Here are recommended settings we use:
|Dropwizard Property||Spring Boot Property||Recommended value||Comment|
|checkConnectionOnBorrow||test-on-borrow||true||The indication of whether objects will be validated before being borrowed from the pool. If the object fails to validate, it will be dropped from the pool, and we will attempt to borrow another one.|
|checkConnectionOnConnect||test-on-connect||true||Set to true if we should run the validation query when connecting to the database for the first time on a connection.|
|checkConnectionWhileIdle||test-while-idle||true||Set to true if query validation should take place while the connection is idle.|
|initialSize||initial-size||equal to minSize||Set the number of connections that will be established when the connection pool is started. Please be aware that this parameter affects start time (pool is fully created while application starts)

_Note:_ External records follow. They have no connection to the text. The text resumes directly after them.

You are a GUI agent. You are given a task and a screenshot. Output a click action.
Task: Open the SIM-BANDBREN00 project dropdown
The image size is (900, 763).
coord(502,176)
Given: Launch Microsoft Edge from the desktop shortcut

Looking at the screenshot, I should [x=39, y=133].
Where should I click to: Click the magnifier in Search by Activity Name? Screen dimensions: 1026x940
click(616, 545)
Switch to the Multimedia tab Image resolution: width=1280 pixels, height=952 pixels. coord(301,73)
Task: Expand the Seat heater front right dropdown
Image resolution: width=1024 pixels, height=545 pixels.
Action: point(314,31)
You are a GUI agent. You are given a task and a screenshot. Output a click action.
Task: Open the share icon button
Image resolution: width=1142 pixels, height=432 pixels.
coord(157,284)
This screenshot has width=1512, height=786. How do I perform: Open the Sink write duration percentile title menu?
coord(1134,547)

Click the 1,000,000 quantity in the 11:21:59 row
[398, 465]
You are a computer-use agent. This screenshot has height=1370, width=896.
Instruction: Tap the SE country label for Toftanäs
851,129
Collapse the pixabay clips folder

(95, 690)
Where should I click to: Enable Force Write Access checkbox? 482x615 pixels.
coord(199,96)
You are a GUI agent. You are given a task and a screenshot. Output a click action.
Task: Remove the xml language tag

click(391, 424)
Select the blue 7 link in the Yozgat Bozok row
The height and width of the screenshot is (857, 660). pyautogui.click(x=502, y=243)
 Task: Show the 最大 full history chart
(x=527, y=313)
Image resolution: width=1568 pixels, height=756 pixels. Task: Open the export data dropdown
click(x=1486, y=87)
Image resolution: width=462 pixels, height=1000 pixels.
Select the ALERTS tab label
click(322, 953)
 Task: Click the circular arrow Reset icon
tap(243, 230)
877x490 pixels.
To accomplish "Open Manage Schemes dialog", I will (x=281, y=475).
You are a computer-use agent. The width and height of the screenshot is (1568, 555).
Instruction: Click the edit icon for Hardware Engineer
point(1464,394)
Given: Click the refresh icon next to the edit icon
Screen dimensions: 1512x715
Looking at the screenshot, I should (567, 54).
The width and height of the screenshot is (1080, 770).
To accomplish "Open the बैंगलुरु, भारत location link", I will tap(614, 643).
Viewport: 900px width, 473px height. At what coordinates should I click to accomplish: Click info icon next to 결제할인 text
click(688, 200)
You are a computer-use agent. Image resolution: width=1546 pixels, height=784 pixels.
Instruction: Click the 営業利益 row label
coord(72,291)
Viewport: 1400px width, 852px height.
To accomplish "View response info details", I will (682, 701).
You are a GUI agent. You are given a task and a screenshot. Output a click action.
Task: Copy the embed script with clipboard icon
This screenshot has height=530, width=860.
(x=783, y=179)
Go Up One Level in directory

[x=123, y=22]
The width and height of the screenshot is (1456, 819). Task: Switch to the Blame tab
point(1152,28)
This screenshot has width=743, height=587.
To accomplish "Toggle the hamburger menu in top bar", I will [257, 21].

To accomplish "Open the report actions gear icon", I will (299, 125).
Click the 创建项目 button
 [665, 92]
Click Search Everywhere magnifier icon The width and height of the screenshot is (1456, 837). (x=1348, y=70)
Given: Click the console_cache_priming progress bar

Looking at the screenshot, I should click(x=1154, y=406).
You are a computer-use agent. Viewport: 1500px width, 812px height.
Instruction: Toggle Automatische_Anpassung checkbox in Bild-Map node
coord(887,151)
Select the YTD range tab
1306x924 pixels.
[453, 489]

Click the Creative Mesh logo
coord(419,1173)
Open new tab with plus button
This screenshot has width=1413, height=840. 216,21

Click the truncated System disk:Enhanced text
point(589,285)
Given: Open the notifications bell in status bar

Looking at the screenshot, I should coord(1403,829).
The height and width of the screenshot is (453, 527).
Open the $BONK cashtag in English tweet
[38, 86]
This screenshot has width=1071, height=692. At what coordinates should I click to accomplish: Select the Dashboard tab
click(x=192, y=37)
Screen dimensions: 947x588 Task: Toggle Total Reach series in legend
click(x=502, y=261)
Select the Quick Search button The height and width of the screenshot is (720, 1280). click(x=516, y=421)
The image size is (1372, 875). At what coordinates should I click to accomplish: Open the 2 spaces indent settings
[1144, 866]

If value of this setting is smaller than “minSize” then idle connection validation job will not validate all connections in pool. This is why it’s important to initialSize to be equal to minSize
|logAbandonedConnections||log-abandoned||true||Set to true if stack traces should be logged for application code which abandoned a Connection. This setting is helpful for troubleshooting.|
|logValidationErrors||log-validation-errors||true||Set to true if you wish that errors from validation should be logged as error messages. This setting is helpful for troubleshooting.|
|maxSize||max-idle||depends on many factors (see recommendations above)||The maximum number of connections that should be kept in the idle pool.|
|maxSize||max-active||depends on many factors (see recommendations above)||The maximum number of active connections that can be allocated from this pool at the same time.|
|maxWaitForConnection||max-wait||1000||The maximum number of milliseconds that the pool will wait (when there are no available connections and the maximum size has been reached) for a connection to be returned before throwing an exception (PoolExhaustedException). If we set this time for too high client response time may be affected.|
|minSize||min-idle||depends on many factors||The minimum number of established connections that should be kept in the pool at all times. The connection pool can shrink below this number if validation queries fail and connections get closed. The idle pool will not shrink below this value during an eviction run.|
|validationQuery||validation-query||/* Service Name Health Check */ SELECT 1||The SQL query that will be used to validate connections from this pool before returning them to the caller or pool. If specified, this query does not have to return any data, it just can’t throw a SQLException. In the comment it’s worth to put service name which does validation. It’ll be logged in MySQL in case of any problems.|
Sample Dropwizard configuration
validationQuery: "/* Payment Platform Health Check */ SELECT 1"
Sample Spring Boot configuration
validation-query: /* Service Name Health Check */ SELECT 1
I hope this article will help someone in making their application more resistant and reliable.